© 2005 Jan Herca (license Creative Commons Attribution-ShareAlike 4.0)
The city of Jericho was given by Mark Antony to Cleopatra as a gift, but after their suicide it was repossessed by King Herod, who was given it by the new Emperor Augustus. The king used it extensively as his winter residence, building a hippodrome to entertain his guests, aqueducts to irrigate the area beneath the nearby cliffs and to supply his winter palace with water. It was at a pool in Jericho that Herod gave the order, apparently according to Flavius Josephus, to murder his wife’s brother Aristobulus III at a banquet hosted by Herod’s mother-in-law, Aristobulus’s mother.
The town was situated near the entrance to the Wadi Qelt (known at that time as Nahal Perat), where Herod built a fortress called Kypros, in honour of his mother. During his long reign, from 37 to 4 BC, Herod managed to build three separate palaces on the same site, which ultimately functioned as one. It appears that in Herod’s early years (37-31 BC), the Hasmonean family continued to use their palace at Jericho.
Herod built his first free-standing palace at Jericho (probably c. 35 BC), not far from the Hasmonean, south of Wadi Qelt. It was a large rectangular building (84 x 45 m), built on three sides of a peristyled courtyard. It included a large triclinium, various service rooms, a Roman-style bathhouse, and a ritual bath. Despite the free placement, resembling a Roman house similar to those at Pompeii, this layout may reflect Herod’s political insecurity (35-30 BC), when Jericho was taken from him and given to the Egyptian queen Cleopatra.
Herod’s second palace (ca. 25 BC), was built as an open complex, exposed to the surrounding landscape. It was built on top of the ruined Hasmonean complex, following the latter’s destruction by the earthquake of 31 BC. The main wing of the palace (the E wing) was built to the NE of the ruined twin palaces. It was structured on two levels: the upper one with a pool and servants’ quarters was built around a large peristyle courtyard, the lower one included the Hasmonean pool (20 x 12.5 m), a Roman-style bathhouse, and various servants’ quarters.
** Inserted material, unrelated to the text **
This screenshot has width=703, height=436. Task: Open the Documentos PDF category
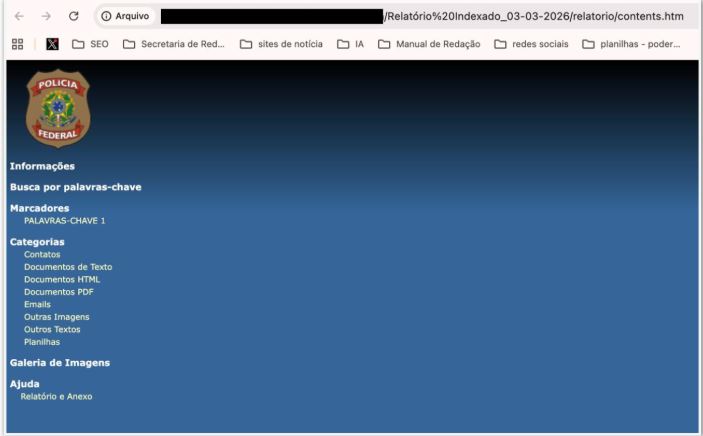pos(58,292)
In the west wing the two large Hasmonean pools were combined into one large pool (32 x 18 m), surrounded by newly planted gardens. Another wing (perhaps a villa) was built on top of the artificial Hasmonean hill, but no evidence of this has been found.
The largest and most sophisticated palace built by Herod at Jericho, the third palace, was constructed around 15 BC on both sides of Wadi Qelt, to the N of the first palace and to the SE of the second. It covered about 3 hectares, and was built along a grid system parallel to the wadi. Roman builders and craftsmen collaborated with local artisans using Roman concrete, which was covered by small stones in opus reticulatum and quadratum, together with mud bricks.
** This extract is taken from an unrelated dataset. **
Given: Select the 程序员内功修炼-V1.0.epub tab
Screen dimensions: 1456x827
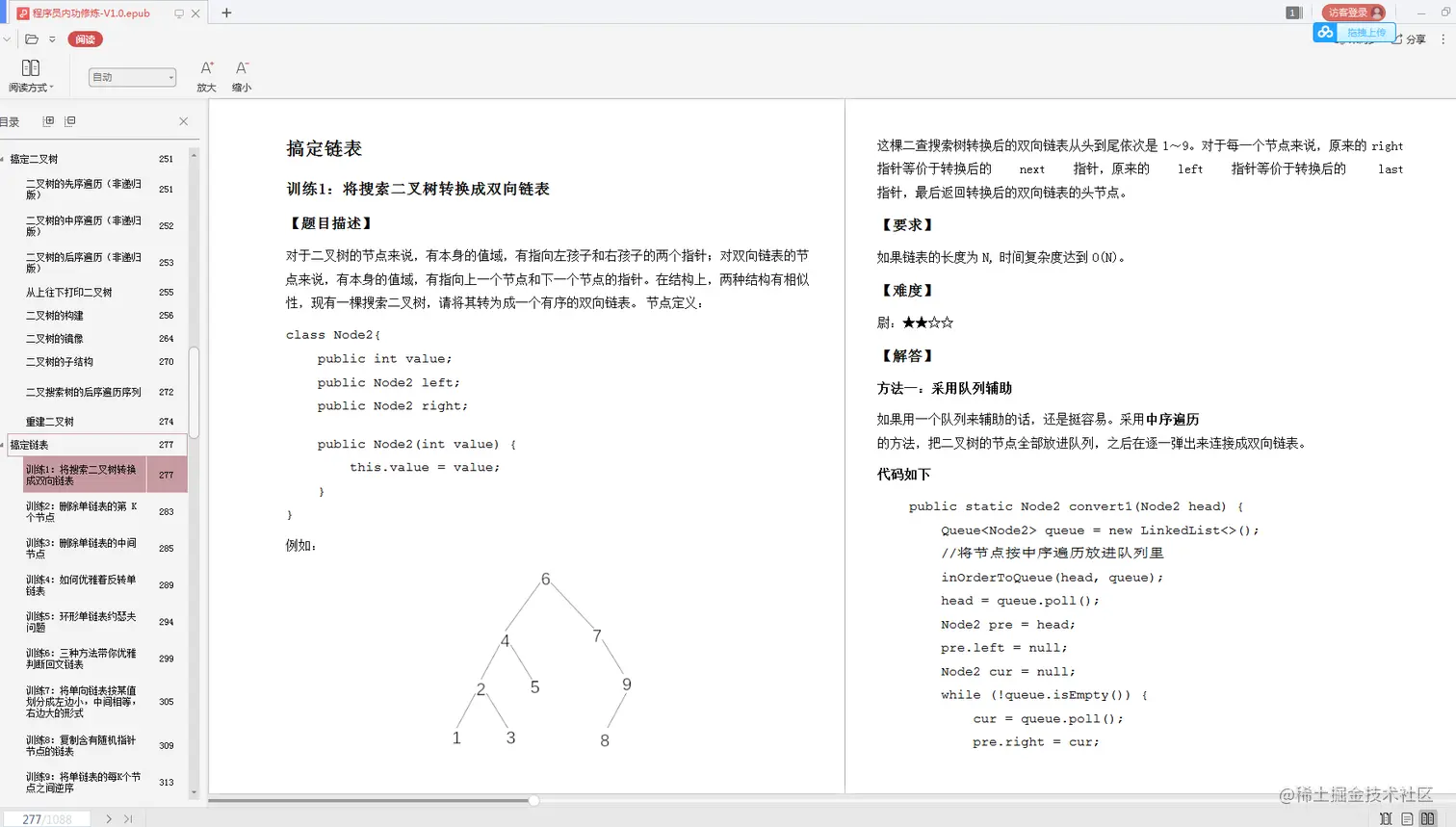Looking at the screenshot, I should (90, 13).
The main wing of the palace was the north wing. It included several palatial rooms, two small peristyle garden courtyards, a relatively large Roman-style bathhouse, and a huge triclinium. This triclinium (29 x 19 m) had rows of columns on three of its sides, similar in plan to that of the first palace. Most of its floor was covered by an elaborate opus sectile floor (its tiles were looted in antiquity). The walls, like virtually all those of this wing, were covered with frescoes. This unit also included two large colonnades, built along the rambla, facing the sunken garden. The walls of these colonnades, as well as those of other rooms, were decorated with stucco.
The other three large wings of the third palace were built south of the Wadi Qelt: the sunken garden, a huge pool, and a building.
The sunken garden, an elaborately shaped garden (140 x 40 m), was flanked by two raised colonnades at the short ends. The south facade was decorated with 48 niches, with a water channel in front of them. The centre of this facade was designed with a small semicircular garden, in the form of a theatre. The large pool (90 x 42 m) probably served for swimming, boating, and water games.
Only the foundations, a circle surrounded by a square, have survived of the building which once stood on the summit of the artificial hill. There is good reason to infer that above these foundations was a round reception hall, 16 m in diameter, with four semicircular niches around it (a similar hall, 8 m in diameter, was integrated into the Roman-style bathhouse of the N wing). After this reconstruction, this hall was similar in form to the contemporary one at the Temple of Merkuri at Baia. This raised hall was reached by a stair-bridge built on a series of arches. A second bridge, of which we have no evidence, was probably built across the Wadi Qelt, connecting the two parts of the palace.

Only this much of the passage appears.